Intracellular delivery of protein nanoparticles (NP) is required for nanomedicine. Our research was focused on the quantitative analysis of protein NP intracellular accumulation and biodegradation in dynamics along with host cytokine gene expression. Fluorescent NP fabricated by nanoprecipitation without cross-linking of bovine serum albumin (BSA) and human immunoglobulins (hIgG) pre-labeled with Rhodamine B were non-toxic for human cells. Similar gradual uptake of the NP during 2 days and subsequent slowdown until background values for 5 days for human cell lines and donor blood mononuclear cells revealed that NP internalization was neither cell-type nor protein-specific. NP delivery into cells was inhibited by homologous and heterologous NP but did not depend on the presence of BSA or hIgG in culture media. The protein NP internalization induced interferon α, β, λ but neither γ nor interleukin 4 and 6 gene expression. Accordingly, cellular uptake of non-toxic protein NP induced Th1 polarized innate response.
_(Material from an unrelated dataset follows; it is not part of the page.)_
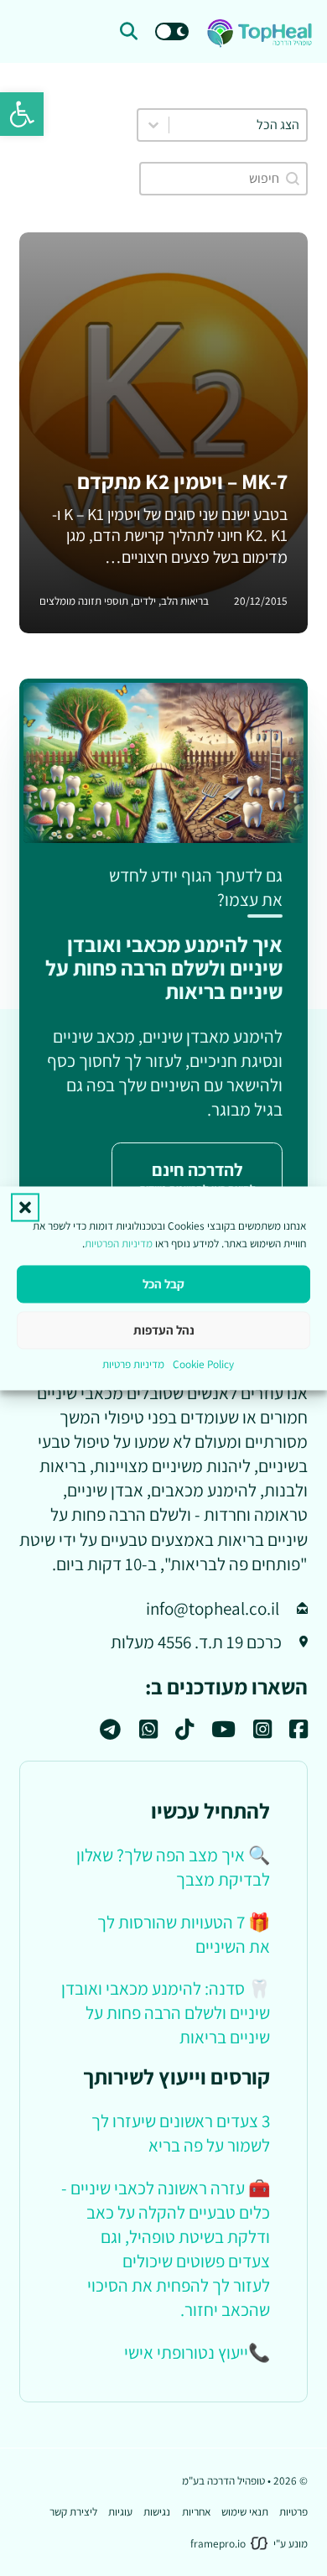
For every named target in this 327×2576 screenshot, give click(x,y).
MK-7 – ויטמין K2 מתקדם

纳米医学需要蛋白质纳米颗粒 (NP) 的细胞内递送。我们的研究重点是对蛋白质 NP 细胞内积累和动态生物降解以及宿主细胞因子基因表达的定量分析。通过纳米沉淀制备的荧光 NP 没有交联牛血清白蛋白 (BSA) 和用罗丹明 B 预标记的人免疫球蛋白 (hIgG)，对人体细胞无毒。在 2 天内类似的 NP 逐渐吸收和随后的减速直到人类细胞系和供体血液单核细胞的 5 天背景值显示 NP 内化既不是细胞类型也不是蛋白质特异性。NP 向细胞的传递受到同源和异源 NP 的抑制，但不依赖于培养基中 BSA 或 hIgG 的存在。蛋白质 NP 内化诱导干扰素 α、β、λ，但不诱导 γ 和白细胞介素 4 和 6 基因表达。因此，细胞摄取无毒蛋白质 NP 会诱导 Th1 极化的先天反应。